◆ Requirements: Rewrite the records from the line containing "Task: Open the Analytics chart icon" through the line containing "coord(213,16)", and only those, substituting "bookmarks" for "favorites" and leaving everything else unchanged. Omit the pictures from your answer.

◆ Provided data:
──────────────────────────────

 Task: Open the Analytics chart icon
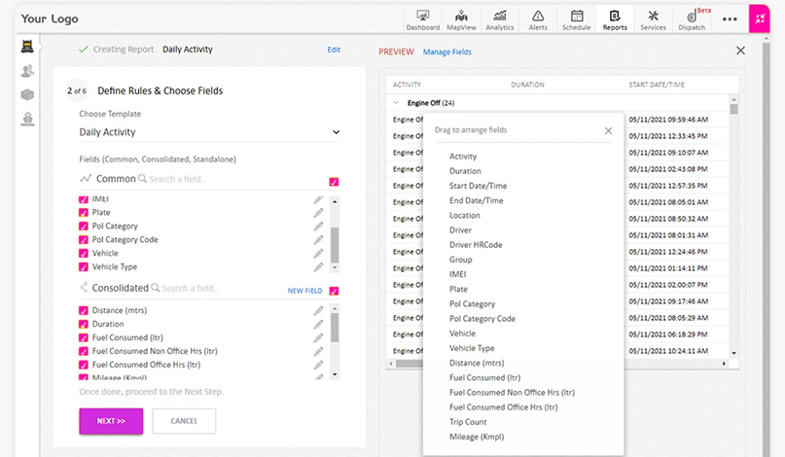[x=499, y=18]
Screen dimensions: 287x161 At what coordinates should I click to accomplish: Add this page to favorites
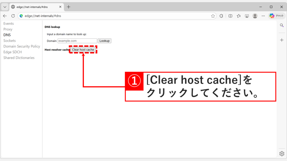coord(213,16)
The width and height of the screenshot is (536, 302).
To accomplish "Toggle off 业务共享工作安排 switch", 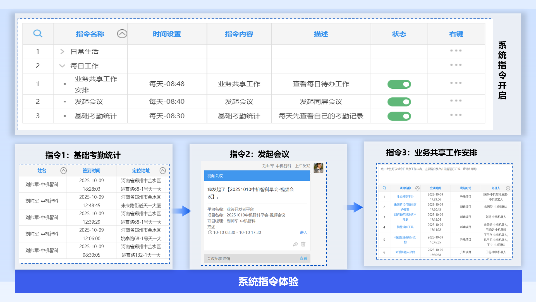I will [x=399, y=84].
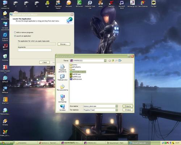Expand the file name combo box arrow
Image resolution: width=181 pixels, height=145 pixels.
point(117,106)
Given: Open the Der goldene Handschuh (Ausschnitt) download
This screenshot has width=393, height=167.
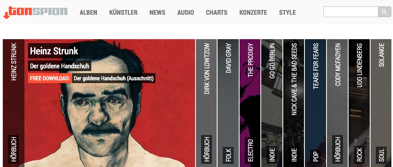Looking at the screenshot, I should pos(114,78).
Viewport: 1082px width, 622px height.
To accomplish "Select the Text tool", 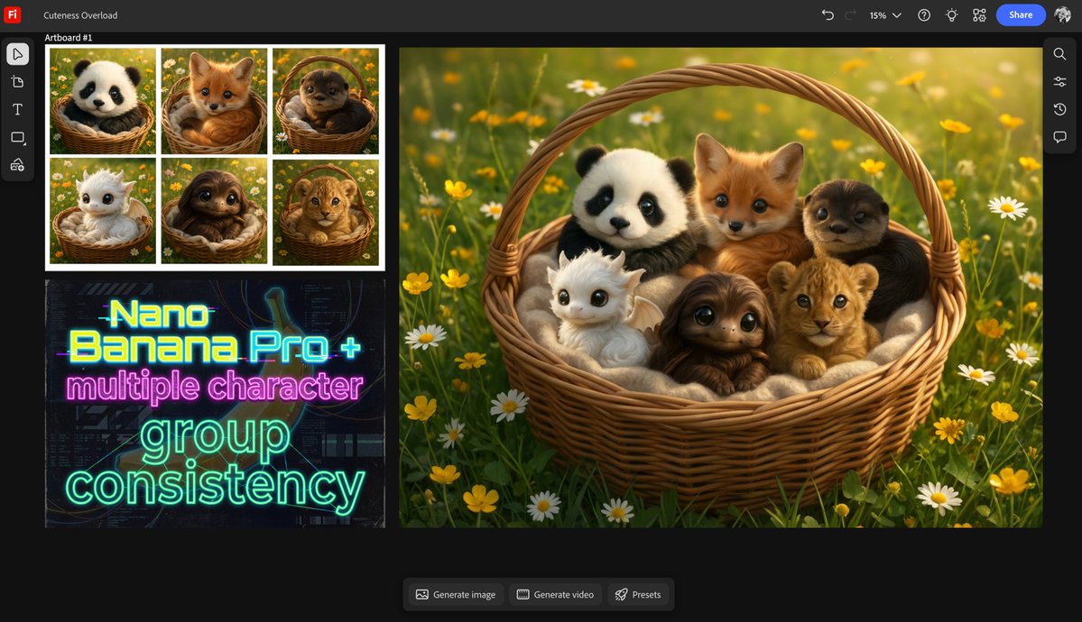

──────────────────────────────

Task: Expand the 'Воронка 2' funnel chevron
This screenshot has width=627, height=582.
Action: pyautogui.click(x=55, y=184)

──────────────────────────────

◆ Task response:
 Task: Open the Analytics chart icon
[x=499, y=18]
Screen dimensions: 287x161 At what coordinates should I click to accomplish: Add this page to bookmarks
coord(213,16)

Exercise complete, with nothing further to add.